• Extracted text:
The terms of the transaction were
unanimously approved by Capital Product Partners’ Board of Directors following the unanimous approval and
recommendation of the Board’s conflicts committee, which is
comprised entirely of independent directors. The conflicts
committee engaged Fortis Securities LLC to act as its financial advisor and to
render a fairness opinion and Akin Gump Strauss Hauer & Feld LLP to act as
its legal advisor.
The Partnership
also announced that it has closed on its new 10-year, $350 million revolving
credit facility, which is non-amortizing until March 2013. The new
credit facility carries a rate of LIBOR + 110 basis points and a commitment fee
of 32.5 basis points. The Partnership has swapped the LIBOR portion
of the amounts drawn down under this facility into a fixed rate until the end of
the non-amortizing period in March 2013. HSH Nordbank and DnB Nor
Markets acted as lead arranger and co-arranger, respectively.
"Given the current
conditions in the credit markets, we are very pleased to close our new
non-amortizing credit facility,” said Ioannis Lazaridis, Chief Executive and
Chief Financial Officer of Capital Product Partners' general
partner. “This enhances our financial flexibility to fund additional
accretive acquisitions, such as that of the M/T Amore Mio II, which we completed
today.”

• What is asked:
a - Can you duplicate the passage of the announcement from "The terms of" up to and including "its legal advisor."?
b - Does the announcement support each statement below? Answer yes or no for each and quote the words that settle it.
(i) The Board's conflicts committee is made up entirely of independent directors.
(ii) The new revolving credit facility runs for five years.
(iii) DnB Nor Markets served as lead arranger of the facility.

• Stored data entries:

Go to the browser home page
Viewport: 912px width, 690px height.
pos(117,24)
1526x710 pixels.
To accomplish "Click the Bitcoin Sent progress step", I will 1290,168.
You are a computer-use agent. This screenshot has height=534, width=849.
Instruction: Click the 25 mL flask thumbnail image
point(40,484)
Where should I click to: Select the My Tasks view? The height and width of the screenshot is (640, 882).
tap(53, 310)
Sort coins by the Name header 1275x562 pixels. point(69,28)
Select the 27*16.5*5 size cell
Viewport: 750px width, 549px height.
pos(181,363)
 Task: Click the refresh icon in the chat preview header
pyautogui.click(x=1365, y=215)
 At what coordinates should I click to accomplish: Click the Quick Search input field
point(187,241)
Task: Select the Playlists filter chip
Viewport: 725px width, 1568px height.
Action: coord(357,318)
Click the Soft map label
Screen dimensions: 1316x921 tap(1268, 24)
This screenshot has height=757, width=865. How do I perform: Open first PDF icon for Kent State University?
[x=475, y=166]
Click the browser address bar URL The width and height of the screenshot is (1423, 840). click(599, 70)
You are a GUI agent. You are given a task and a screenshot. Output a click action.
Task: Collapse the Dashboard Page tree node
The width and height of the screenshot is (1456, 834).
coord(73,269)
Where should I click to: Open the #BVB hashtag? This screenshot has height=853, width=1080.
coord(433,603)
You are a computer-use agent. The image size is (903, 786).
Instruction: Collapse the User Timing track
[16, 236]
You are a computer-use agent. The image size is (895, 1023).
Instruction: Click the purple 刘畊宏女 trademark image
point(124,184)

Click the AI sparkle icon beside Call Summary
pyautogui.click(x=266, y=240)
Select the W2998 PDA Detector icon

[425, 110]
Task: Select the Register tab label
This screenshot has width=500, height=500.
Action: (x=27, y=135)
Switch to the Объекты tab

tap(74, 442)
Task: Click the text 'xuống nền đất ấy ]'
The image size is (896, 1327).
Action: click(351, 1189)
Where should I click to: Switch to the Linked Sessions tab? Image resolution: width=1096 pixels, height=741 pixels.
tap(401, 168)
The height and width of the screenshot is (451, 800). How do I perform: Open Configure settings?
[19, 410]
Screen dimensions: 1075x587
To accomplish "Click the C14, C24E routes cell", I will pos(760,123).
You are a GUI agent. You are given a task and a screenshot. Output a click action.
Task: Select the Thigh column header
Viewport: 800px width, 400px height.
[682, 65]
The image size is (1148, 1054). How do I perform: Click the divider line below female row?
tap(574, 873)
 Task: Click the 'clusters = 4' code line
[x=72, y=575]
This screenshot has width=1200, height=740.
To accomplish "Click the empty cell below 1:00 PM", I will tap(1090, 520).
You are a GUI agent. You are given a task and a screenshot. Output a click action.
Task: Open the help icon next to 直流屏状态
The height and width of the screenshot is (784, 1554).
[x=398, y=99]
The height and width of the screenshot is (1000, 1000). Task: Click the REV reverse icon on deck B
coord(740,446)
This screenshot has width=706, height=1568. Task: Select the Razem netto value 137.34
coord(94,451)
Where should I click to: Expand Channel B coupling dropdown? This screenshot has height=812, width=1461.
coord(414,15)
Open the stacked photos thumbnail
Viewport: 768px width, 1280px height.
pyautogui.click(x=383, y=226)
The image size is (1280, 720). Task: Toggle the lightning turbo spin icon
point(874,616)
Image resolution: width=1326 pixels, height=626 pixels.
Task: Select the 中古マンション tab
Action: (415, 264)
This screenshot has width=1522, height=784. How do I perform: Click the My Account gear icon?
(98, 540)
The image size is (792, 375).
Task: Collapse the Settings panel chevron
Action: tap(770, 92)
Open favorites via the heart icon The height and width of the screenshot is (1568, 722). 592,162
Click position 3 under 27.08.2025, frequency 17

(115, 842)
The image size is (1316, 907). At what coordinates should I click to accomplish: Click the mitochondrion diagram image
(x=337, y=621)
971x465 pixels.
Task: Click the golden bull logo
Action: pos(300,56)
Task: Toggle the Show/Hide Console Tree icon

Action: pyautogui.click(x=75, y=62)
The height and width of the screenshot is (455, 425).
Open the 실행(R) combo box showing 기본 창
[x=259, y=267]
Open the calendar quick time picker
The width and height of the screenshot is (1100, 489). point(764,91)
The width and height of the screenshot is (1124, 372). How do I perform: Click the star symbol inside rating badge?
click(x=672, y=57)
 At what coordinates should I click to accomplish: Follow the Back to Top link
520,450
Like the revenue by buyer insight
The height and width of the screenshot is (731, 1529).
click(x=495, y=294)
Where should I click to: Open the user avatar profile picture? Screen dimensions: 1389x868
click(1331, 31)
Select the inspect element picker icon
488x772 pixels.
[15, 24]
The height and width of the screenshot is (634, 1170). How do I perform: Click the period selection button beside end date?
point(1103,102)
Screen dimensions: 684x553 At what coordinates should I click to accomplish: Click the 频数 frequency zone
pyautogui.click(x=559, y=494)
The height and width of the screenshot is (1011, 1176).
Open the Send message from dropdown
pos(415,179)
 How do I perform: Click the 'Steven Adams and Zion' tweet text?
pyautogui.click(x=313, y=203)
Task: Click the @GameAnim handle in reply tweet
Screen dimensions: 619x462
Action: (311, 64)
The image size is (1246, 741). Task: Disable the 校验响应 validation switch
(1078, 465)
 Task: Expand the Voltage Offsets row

• Problem solutions:
a -
The terms of the transaction were
unanimously approved by Capital Product Partners’ Board of Directors following the unanimous approval and
recommendation of the Board’s conflicts committee, which is
comprised entirely of independent directors. The conflicts
committee engaged Fortis Securities LLC to act as its financial advisor and to
render a fairness opinion and Akin Gump Strauss Hauer & Feld LLP to act as
its legal advisor.

b -
(i) Yes: "comprised entirely of independent directors."
(ii) No: "its new 10-year, $350 million revolving credit facility."
(iii) No: "HSH Nordbank and DnB Nor Markets acted as lead arranger and co-arranger, respectively."